=== Recorded information ===

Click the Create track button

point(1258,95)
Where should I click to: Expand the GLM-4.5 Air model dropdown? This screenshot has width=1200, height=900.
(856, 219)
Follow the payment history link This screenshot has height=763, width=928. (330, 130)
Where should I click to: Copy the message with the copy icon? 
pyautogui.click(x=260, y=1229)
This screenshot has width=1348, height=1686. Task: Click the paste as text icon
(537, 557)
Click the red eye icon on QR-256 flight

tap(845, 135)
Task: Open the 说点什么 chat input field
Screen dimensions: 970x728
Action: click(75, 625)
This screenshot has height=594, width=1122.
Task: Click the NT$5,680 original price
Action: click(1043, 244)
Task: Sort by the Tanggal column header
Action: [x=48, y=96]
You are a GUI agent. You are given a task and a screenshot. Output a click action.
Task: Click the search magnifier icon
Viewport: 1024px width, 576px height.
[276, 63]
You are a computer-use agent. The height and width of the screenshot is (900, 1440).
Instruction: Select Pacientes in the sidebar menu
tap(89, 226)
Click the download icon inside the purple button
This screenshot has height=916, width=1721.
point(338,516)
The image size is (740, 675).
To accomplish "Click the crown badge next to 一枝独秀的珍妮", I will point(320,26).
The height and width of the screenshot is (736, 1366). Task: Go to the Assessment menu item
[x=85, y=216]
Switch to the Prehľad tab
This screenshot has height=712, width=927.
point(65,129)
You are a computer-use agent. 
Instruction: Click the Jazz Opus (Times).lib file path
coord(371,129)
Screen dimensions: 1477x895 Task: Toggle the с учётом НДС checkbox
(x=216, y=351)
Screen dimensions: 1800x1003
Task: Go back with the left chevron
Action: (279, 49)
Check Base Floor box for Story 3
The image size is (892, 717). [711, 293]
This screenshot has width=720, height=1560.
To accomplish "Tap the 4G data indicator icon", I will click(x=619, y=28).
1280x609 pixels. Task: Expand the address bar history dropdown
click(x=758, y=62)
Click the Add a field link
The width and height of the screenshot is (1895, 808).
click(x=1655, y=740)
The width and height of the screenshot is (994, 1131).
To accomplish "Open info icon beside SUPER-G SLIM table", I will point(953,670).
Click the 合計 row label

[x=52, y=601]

===

▸ **Exercise objective**:
Work through the material and count the lines containing "computer". Answer with the number alone.

▸ **Answer below**:
2